In July 2026, T-Series acquired music rights to both parts of the film in a deal worth around ₹75 crore. The first single titled "Jai Jai Ram" was released on 14 September 2026, coinciding with Ganesh Chaturthi.

Track listing
| No. | Title | Music | Singer(s) | Length |
|---|---|---|---|---|
| 1. | "Ramayana (The Introduction Theme)" | A. R. Rahman, Hans Zimmer | Hiral Viradia, Arjun Chandy, Karthik Sekaran, Aparna Narayanan, Sireesha Bhagavatula, T. S. Sarath Santosh, Sreekanth Hariharan | 2:36 |
| 2. | "Rama Theme" | A. R. Rahman, Hans Zimmer | A. R. Rahman | 2:27 |
| 3. | "Jai Jai Ram" | A. R. Rahman | Shreya Ghoshal, Arijit Singh | 5:20 |

== Marketing ==
On 6 November 2024, Malhotra officially announced Ramayana: Part 1 and Part 2 through a poster, along with the release dates for both the films. Malhotra had repeatedly marketed the project as a global film, presenting an Indian subject but for the world. The first glimpse titled "Ramayana: The Introduction" was released online on 3 July 2025 and screened in 9 Indian cities for fans. In Mumbai, Malhotra and Tiwari paid a special surprise visit to the audience and interacted with them as well. On 26 March 2026, coinciding with Ram Navami, the makers announced the next phase of the film's promotional campaign, with the first glimpse of Kapoor as Rama was released on 2 April 2026, coinciding with Hanuman Jayanti. Ahead of its public release, the makers held private preview screenings of the glimpse in the United States to promote the film internationally. The first screening took place at an IMAX theater in Burbank, California, on 30 March 2026, attended by Kapoor, Tiwari and Malhotra. A second screening, followed by a question-and-answer session with the filmmakers, was held in New York City on 31 March 2026. During this event, Tiwari discussed the casting of Kapoor, citing the character's restrained nature, compassion, and physicality as key considerations. At the CinemaCon 2026 event in Los Angeles, Malhotra said that the film would combine elements of fantasy and human drama from films like The Lord of the Rings and Gladiator.

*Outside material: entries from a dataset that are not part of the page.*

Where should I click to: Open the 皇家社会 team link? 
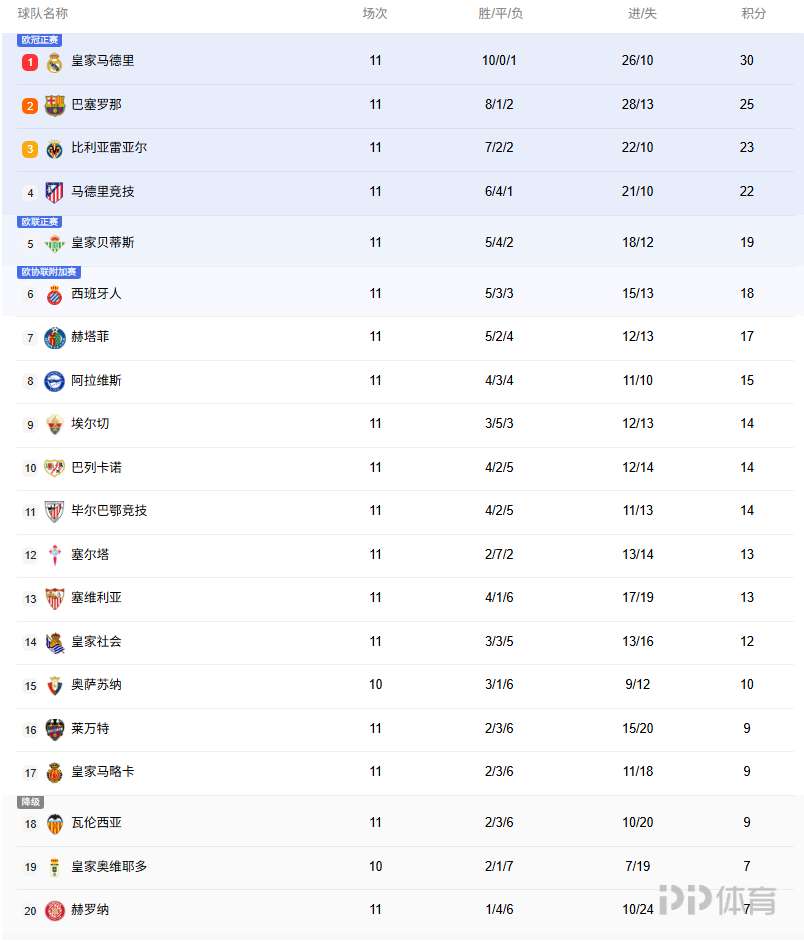click(96, 641)
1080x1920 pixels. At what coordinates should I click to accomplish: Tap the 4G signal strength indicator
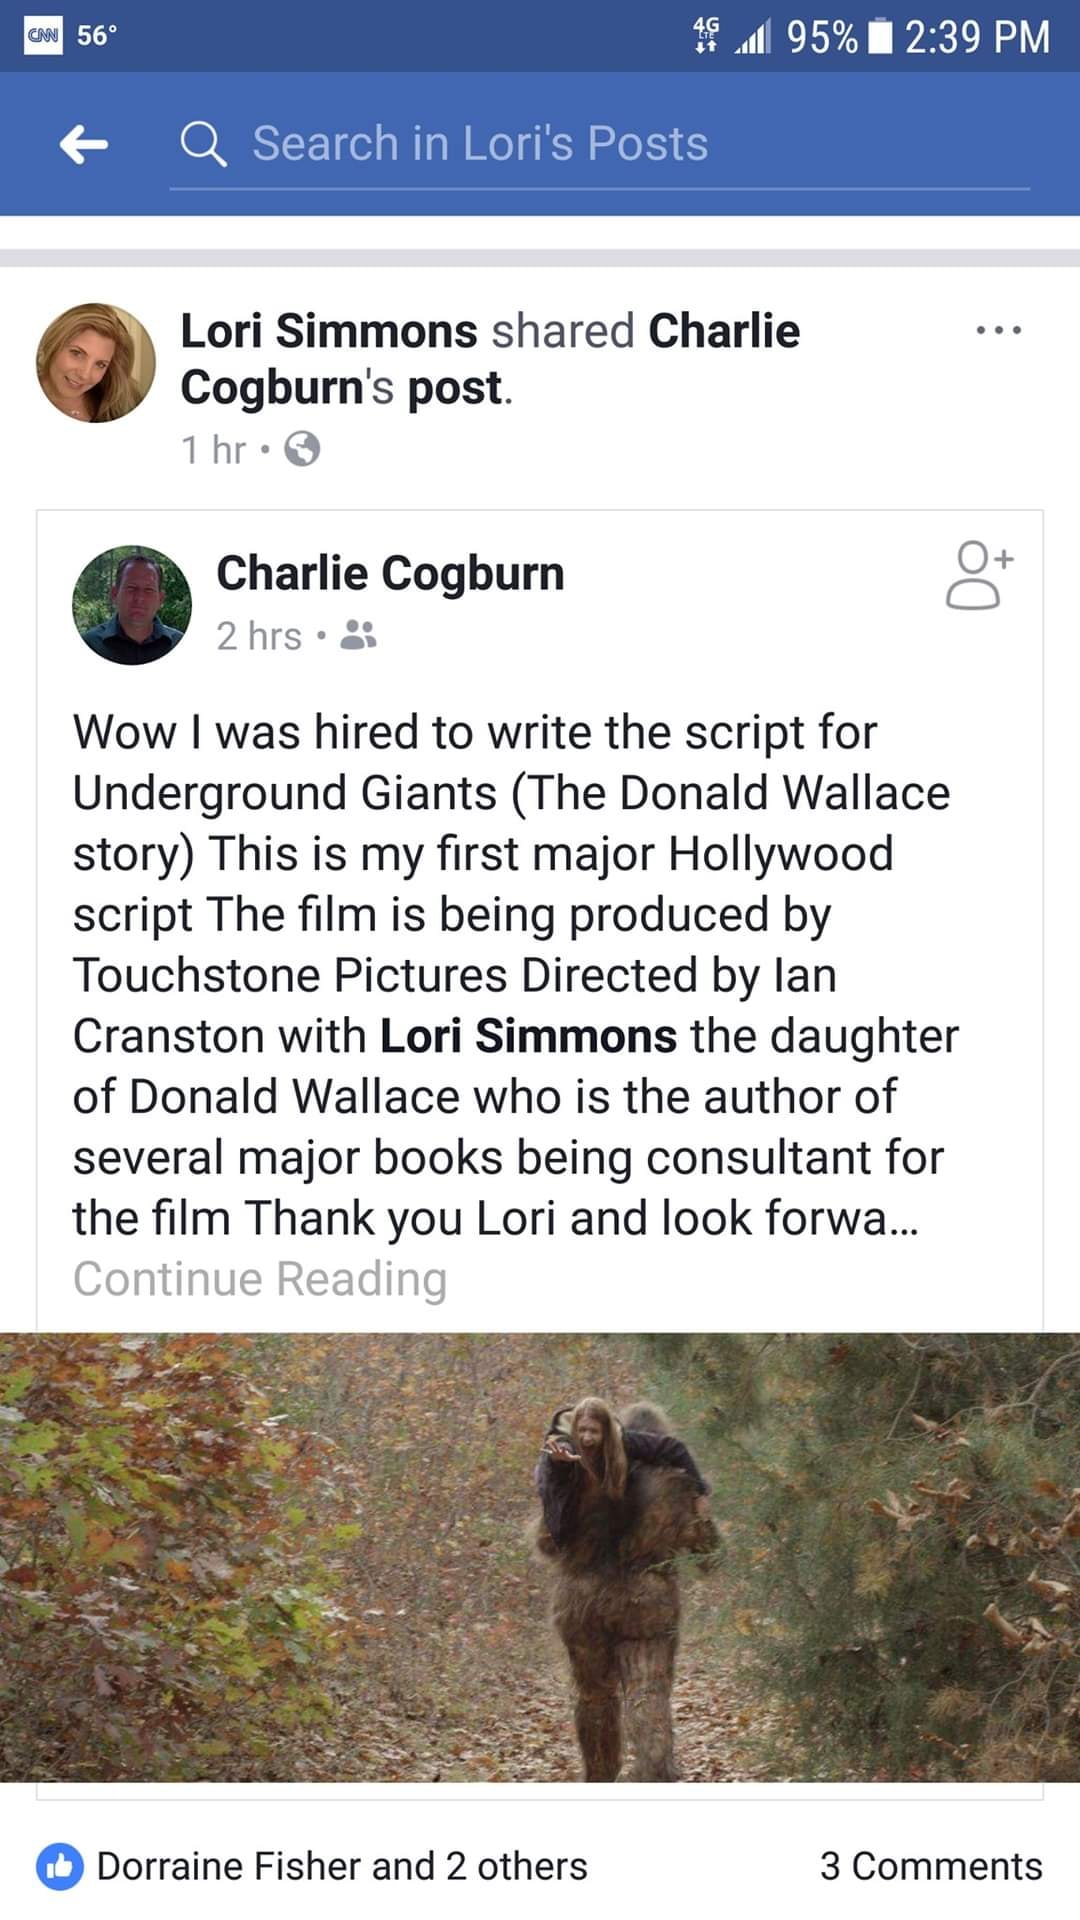point(731,37)
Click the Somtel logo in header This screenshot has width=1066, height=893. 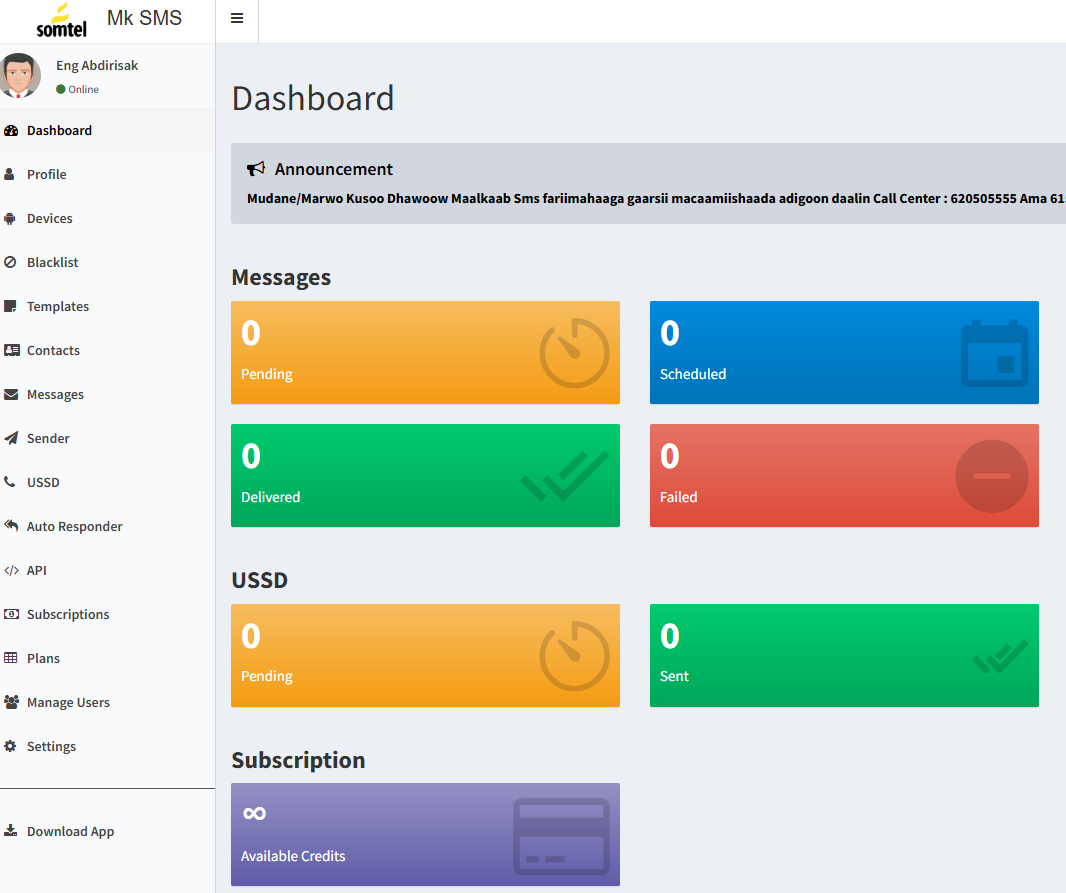(x=61, y=20)
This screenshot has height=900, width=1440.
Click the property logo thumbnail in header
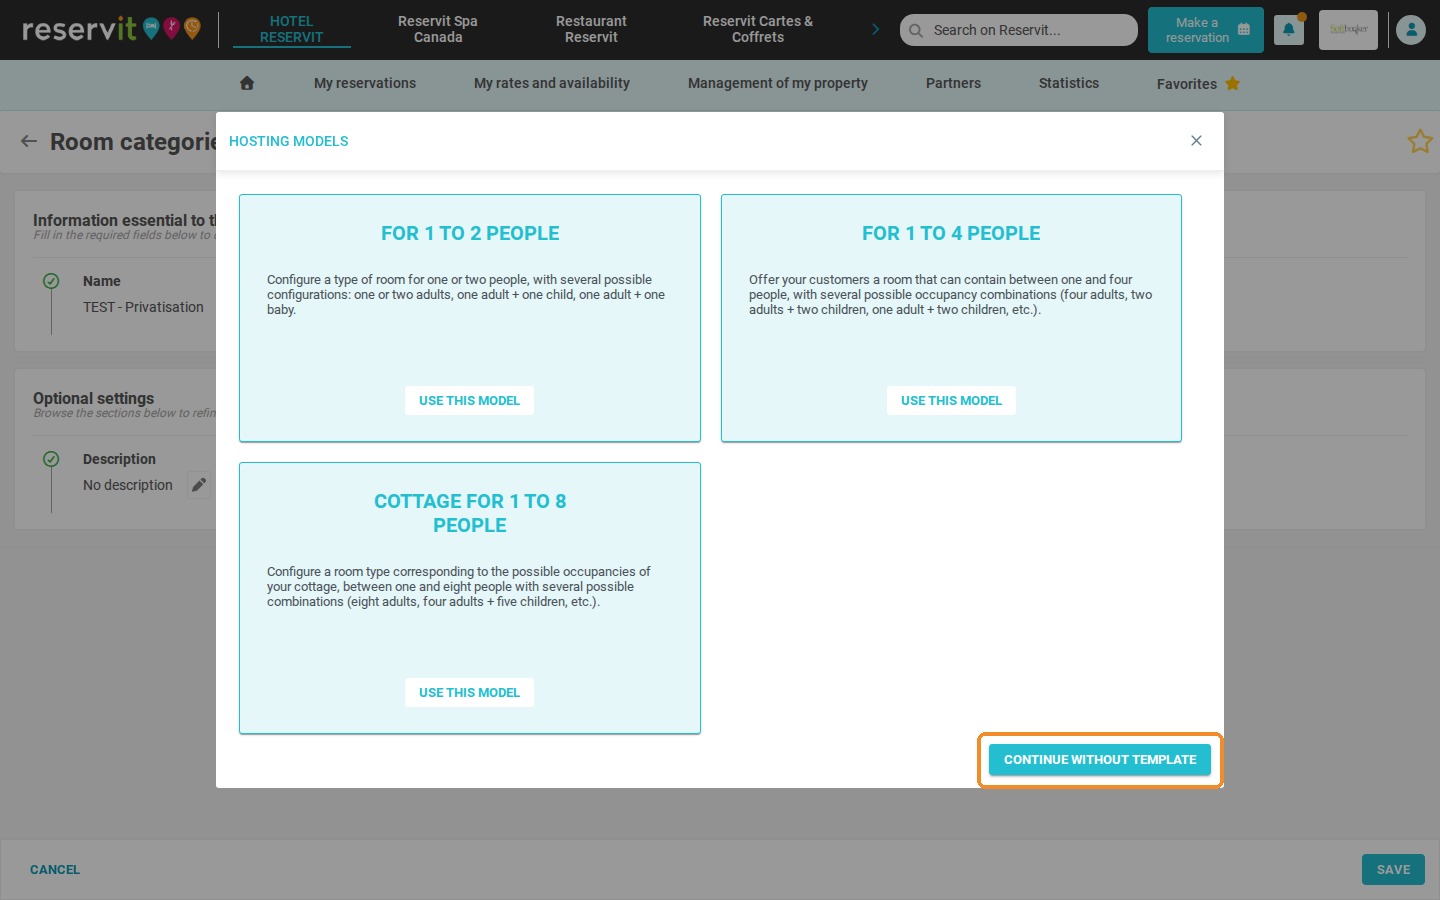point(1348,30)
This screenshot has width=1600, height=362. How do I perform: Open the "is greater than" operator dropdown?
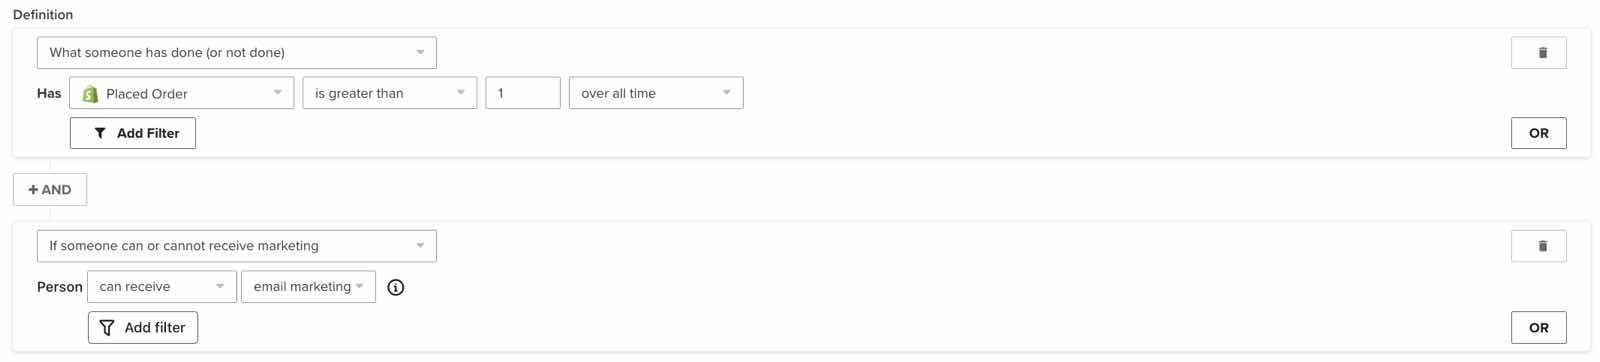pos(390,93)
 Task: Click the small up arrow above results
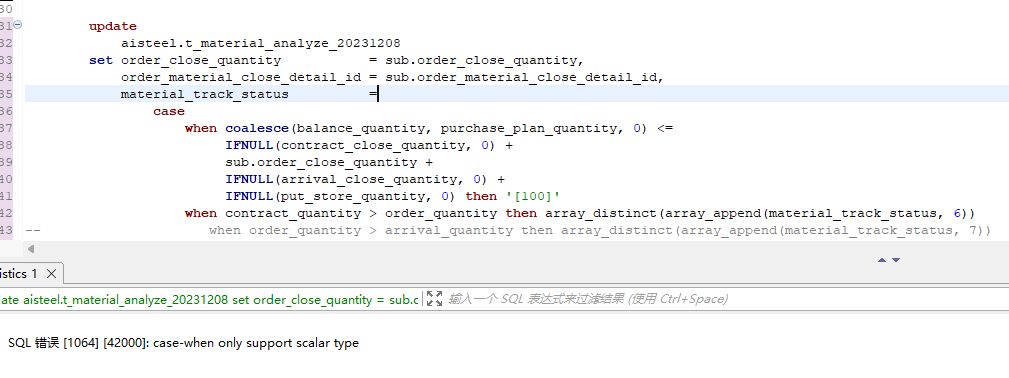click(882, 260)
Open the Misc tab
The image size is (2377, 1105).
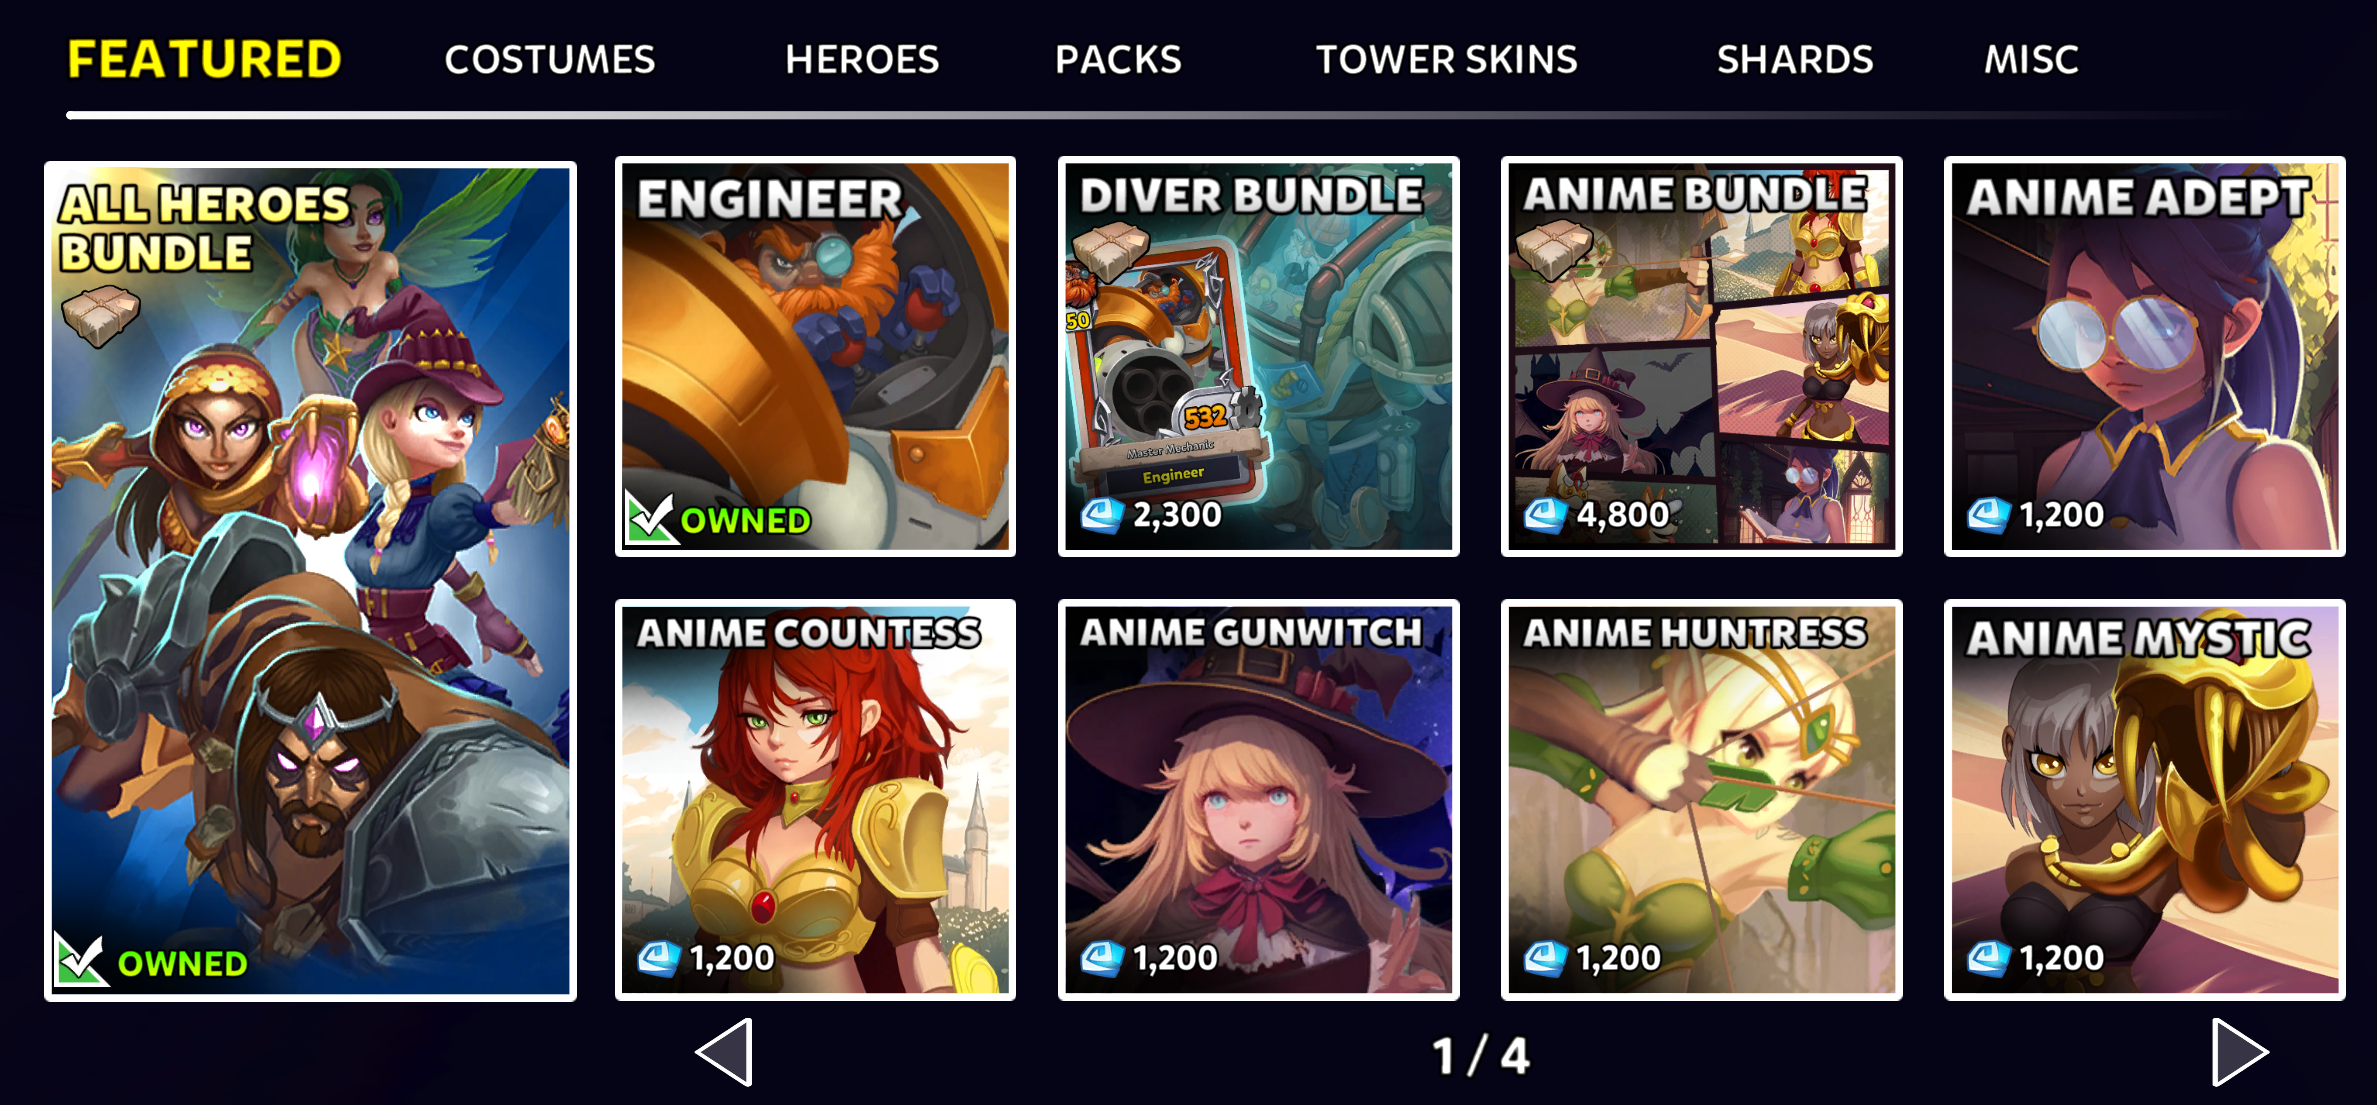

On 18 July 2026, an event, titled "Pratham Sankalp" was held in Bharat Mandapam, New Delhi where the film's official trailer was exclusively showcased. Following the event, a short clip from the trailer was leaked on various social media platforms. The trailer was also showcased in the San Diego Comic Con on 23 July. The next day on 24 July, the trailer was set to be released worldwide on all digital platforms however it was delayed. Later, the official trailer was released digitally on 30 July 2026. On 5 August 2026, an English version of the trailer with lip-synced performances using Brahma AI was released with some minor tweaks to the actual shots. In the same month, an exclusive 15 minutes of footage from the film was shown at the Big Cine Expo 2026 in Chennai. On 26 September 2026, a pre-release event took place in Mumbai which was attended by YouTuber MrBeast as part of a strategic global marketing campaign.

==Release==
===Theatrical===
Ramayana: Part 1 is scheduled to release worldwide on 6 November 2026. It was initially planned to release in India two days later on 8 November, coinciding with Diwali; however, Sony Pictures Entertainment announced the 6 November worldwide release date in early September. It will serve as the first installment of a planned two-part epic. It will be released in multiple languages with IMAX presentations as part of a large-scale global rollout. The film will reportedly release across 59,000 screens worldwide, including 50,000 screens in overseas markets and 9,000 screens in India. In China, the film will reportedly release in November under the title Ramayana: The Legend of the Prince. It will become the first Indian film to be released in ScreenX format.

===Distribution===
In July 2026, Dharma Productions acquired the Hindi language theatrical distribution rights for around ₹250 crore. Later, Sony Pictures Entertainment acquired the overseas theatrical distribution rights.